Fellow Passengers: This week’s Promise Passage* (I Kings 9:10-25) transports me to the newly designed nation’s capitol at the beginning of the 19th century, as President John Adams and First Lady Abigail move from Philadelphia into the new executive mansion on Pennsylvania Avenue. The massive building, later to be known as the White House, was constructed largely by forced labor. African American slaves dug the foundations, quarried the stone, made bricks, cut timber, and performed rough and finished carpentry work for the seat of executive power designed by Frenchman Pierre L’Enfant in the land of the free. Along with the East Room and West Wing, the mansion included slave quarters in the basement, and slaves served as domestic staff well into the 1850s. Congressman Gary Ackerman from New York sent a letter last week to President Obama, encouraging official recognition of the role of slave labor in the construction of the White House. Two years ago, Representative John Lewis from Georgia led the effort to get a similar commemoration for the slaves who built the Capitol. Representative Ackerman, in his letter to the President, stated that While slavery is no moment worthy of national pride, the American way has always been to acknowledge our wrongs and constantly strive for better. It is wrong not to acknowledge wrongs. An acknowledgment of the role of slave labor displayed in the White House would be an important symbol that the United States does not run from its history, but rather learns from it.
The same kind of conflicted history marked by political realities clashing with ideals is evident in the construction of Israel’s seats of power, the Royal Palace and Temple. When King Solomon and his First Lady (or Ladies, in his case) moved into the executive mansion, they were inhabiting quarters built by forced labor. Slaves dug the foundations, quarried the stone, made bricks, cut timber, and performed rough and finished carpentry work. The chroniclers of Israel’s history must have had their own versions of John Lewis and Gary Ackerman, for the work of these slaves is commemorated for all to see here in I Kings 9. Solomon conscripted the descendants of all the conquered ethnic groups left in the Promised Land after the conquest. All the people they were not able to exterminate, the story tells us, remained as slaves. It’s more than ironic to read that this King of a liberated nation birthed out of an exodus from slavery was presiding over the same peculiar institution. The wise King made regular pilgrimages to the slave-built Temple to make sacrifice to the God of freedom. I wonder if this was in the back of Jesus’ mind as he cleansed the Temple of its marketplace accoutrements and predicted its downfall. Did he realize that the foundational clash of values – slavery and liberation – at work in the construction of the Temple, meant that the edifice was on shaky ground to begin with, and the faith community needed to learn from its history and construct its future on a more solid foundation of freedom?

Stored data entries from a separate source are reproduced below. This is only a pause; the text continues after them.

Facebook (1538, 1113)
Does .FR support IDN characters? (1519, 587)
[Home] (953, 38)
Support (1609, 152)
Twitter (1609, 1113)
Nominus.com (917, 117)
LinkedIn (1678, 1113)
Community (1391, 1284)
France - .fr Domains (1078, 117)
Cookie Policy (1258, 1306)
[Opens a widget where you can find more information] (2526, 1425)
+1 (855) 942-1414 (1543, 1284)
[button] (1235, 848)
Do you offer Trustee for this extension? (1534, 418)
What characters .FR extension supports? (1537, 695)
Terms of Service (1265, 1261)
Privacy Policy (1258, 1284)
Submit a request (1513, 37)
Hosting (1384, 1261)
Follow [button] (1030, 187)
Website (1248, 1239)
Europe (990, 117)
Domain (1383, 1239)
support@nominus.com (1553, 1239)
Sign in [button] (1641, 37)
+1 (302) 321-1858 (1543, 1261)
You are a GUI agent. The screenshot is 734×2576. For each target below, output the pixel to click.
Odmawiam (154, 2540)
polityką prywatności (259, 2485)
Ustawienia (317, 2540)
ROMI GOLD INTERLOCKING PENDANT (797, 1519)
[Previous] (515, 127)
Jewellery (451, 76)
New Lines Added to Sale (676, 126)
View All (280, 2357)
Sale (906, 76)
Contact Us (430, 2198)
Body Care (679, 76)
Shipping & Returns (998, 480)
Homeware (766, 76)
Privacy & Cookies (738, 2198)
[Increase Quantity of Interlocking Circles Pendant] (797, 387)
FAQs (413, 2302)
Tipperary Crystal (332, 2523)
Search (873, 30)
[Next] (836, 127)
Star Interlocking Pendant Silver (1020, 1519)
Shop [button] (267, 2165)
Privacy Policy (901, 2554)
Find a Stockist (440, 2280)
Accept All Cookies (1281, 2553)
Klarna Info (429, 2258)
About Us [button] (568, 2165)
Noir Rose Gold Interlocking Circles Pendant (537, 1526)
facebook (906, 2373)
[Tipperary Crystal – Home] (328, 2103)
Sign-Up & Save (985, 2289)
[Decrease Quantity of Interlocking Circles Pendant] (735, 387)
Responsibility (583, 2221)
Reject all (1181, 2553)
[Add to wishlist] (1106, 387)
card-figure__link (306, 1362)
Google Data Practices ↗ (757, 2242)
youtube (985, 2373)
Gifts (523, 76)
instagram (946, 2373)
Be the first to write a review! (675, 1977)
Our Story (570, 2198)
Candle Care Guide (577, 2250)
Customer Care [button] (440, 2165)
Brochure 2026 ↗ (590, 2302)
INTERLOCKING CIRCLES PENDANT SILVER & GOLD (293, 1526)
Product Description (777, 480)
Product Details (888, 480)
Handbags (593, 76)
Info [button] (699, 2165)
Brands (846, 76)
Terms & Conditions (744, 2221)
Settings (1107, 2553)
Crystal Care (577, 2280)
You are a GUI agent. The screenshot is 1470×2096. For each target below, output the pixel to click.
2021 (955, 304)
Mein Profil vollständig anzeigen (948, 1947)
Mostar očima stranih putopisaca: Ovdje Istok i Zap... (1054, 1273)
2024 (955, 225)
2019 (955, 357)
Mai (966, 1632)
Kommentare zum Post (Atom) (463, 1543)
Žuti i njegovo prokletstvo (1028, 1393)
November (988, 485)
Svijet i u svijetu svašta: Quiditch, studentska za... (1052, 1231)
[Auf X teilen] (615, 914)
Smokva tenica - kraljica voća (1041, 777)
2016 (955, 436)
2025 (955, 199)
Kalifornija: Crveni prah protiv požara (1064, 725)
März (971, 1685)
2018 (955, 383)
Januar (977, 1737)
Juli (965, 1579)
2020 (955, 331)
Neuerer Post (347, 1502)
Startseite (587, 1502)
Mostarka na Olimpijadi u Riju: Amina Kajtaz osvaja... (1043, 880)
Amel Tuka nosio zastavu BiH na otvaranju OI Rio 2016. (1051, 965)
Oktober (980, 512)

Our nation, situated here in a conquered Promised Land, has been working out our clash of values relative to freedom throughout our history. The White House has been the center of many of the power struggles as people have scratched and fought and sung their way to freedom. Perhaps one of the more memorable moments came in October of 1994, when newly elected South African President Nelson Mandela was honored in a White House ceremony. He got to hear his favorite singer perform at that event, as Whitney Houston sang People Who Need People and The Greatest Love of All in the Rose Garden for her hero. And now, the news of the day is that President Obama, the first African American to occupy the seat of executive power, will pay tribute to Whitney Houston by singing at her memorial service. You just have to wonder what all those ghosts of the original builders think about it all.
How about you? Where does this Promise Passage take you on your journey of faith?